### Document excerpt
______
South Korean prosecutors and intelligence agents raided an IT firm suspected of helping North Korean hackers access personal computers in the South and turn them into so-called “zombie PCs.”

Authorities from the Seoul Central District Prosecutors’ Office and the National Intelligence Service Tuesday stormed an IT company and the residence of the company’s owner, who is surnamed Kim.

Kim allegedly had two partner companies that provided him access to servers used by personal computers in South Korea.

Kim, 50, is suspected of providing information on those servers to North Korean hackers and helping them spread malicious viruses to at least 110,000 personal computers in the South.

The viruses allegedly turned the computers into “zombie PCs,” which are remotely controlled by North Korean hackers although their owners don’t know it. Zombie computers can be used for various types of cyberattacks, including the so-called distributed denial of service (DDoS) attack, which transmits a massive amount of traffic to a Web site to paralyze it.

According to the prosecution, Kim helped the hackers set up a so-called “bot-net,” an acronym of “robot” and “network,” a large number of computers controlled by hackers as a zombie computer army.

Over the past two years, Kim allegedly used some servers of his partner companies and offered IDs and passwords to North Korean hackers so they could access the individuals’ computers on the servers.

The contaminated computers were ready to launch a DDoS attack any time the hackers wanted, the prosecution said.

An owner of one of Kim’s partner companies that lent their servers to Kim told him, “The server I lent you seems to have traffic overload,” according to the Dong-A Ilbo.
______
### Supplied data
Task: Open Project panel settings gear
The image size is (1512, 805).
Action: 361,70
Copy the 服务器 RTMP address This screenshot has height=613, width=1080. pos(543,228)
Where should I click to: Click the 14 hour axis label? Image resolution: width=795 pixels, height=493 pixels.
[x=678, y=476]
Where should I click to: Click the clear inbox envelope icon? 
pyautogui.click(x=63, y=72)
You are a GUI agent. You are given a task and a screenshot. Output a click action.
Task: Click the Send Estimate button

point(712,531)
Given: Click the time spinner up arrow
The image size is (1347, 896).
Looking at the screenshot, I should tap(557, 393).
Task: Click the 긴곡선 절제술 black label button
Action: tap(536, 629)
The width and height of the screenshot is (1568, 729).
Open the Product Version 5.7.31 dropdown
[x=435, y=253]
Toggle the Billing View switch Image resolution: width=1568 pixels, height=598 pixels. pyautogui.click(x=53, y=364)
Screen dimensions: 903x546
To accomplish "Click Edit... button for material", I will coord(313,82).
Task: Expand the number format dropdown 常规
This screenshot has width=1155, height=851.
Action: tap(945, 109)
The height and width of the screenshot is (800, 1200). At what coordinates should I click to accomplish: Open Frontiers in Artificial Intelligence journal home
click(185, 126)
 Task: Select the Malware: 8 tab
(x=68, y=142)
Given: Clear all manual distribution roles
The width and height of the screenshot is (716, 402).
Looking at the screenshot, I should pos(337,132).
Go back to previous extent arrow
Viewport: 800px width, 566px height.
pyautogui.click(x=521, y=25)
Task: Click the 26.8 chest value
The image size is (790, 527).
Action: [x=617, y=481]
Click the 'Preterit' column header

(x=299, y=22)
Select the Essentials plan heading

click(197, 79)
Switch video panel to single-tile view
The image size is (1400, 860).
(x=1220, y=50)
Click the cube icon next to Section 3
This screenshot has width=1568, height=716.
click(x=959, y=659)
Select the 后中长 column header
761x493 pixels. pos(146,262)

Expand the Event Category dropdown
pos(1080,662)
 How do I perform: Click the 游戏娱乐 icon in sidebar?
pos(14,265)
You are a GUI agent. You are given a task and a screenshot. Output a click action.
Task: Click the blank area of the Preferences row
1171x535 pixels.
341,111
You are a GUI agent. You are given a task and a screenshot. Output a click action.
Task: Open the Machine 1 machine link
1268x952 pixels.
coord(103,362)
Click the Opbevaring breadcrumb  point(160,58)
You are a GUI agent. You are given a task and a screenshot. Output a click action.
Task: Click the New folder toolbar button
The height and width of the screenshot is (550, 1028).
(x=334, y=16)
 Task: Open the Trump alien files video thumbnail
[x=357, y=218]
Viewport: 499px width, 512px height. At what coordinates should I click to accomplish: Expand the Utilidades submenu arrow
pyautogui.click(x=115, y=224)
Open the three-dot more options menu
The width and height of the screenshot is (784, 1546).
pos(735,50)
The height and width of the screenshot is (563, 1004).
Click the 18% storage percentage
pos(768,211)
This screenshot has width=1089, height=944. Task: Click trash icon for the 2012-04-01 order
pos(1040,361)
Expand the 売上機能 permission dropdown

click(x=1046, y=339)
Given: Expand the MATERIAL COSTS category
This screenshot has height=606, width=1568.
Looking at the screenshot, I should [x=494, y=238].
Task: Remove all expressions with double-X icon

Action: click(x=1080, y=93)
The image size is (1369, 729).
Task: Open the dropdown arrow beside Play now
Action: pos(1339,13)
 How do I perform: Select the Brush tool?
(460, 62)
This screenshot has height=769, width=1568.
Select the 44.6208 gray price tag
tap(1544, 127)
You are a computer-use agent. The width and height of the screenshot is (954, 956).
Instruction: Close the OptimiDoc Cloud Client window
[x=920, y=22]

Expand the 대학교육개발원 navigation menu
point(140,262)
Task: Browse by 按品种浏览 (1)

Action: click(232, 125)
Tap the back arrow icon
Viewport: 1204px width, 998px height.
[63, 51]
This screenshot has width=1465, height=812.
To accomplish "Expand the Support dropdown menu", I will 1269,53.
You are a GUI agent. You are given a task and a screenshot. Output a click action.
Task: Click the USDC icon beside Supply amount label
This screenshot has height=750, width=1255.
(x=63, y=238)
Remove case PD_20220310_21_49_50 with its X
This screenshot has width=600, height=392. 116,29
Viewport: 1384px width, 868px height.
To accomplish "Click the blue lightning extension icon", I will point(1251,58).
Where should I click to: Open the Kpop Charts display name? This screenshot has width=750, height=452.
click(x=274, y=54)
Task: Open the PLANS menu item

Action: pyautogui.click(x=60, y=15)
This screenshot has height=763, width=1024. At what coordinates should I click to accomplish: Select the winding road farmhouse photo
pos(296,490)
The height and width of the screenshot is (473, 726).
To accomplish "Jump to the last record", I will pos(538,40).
______
Continue the news report about the raid on the IT firm suspected of helping North Korean hackers, starting after its last sentence.

### Response to this task
In response, Kim reported this to his North Korean hacker friends and advised them to “pay attention [to the servers] and not cause overloaded traffic,” the Dong-A Ilbo reported.

Kim is allegedly a former pro-Pyongyang student activist who protested the Chun Doo Hwan dictatorship in the 1980s. He founded an IT firm based in China, mainly running inter-Korean business.

Prosecutors and agents suspect Kim could have met with North Korean agents during his trips to China, which is a violation of the National Security Law.

The prosecutors and NIS agents confiscated possible evidence and planned to call Kim in for questioning as soon as they complete an analysis. They said they will pinpoint the 110,000 infected computers and contact them to recommend vaccine programs.

Kim didn’t seem to get paid by North Korea for granting them access to the South Korean computers, the Dong-A Ilbo said, at least not in cash. Instead, he was offered some smartphone applications made by North Korean engineers for free and sold them.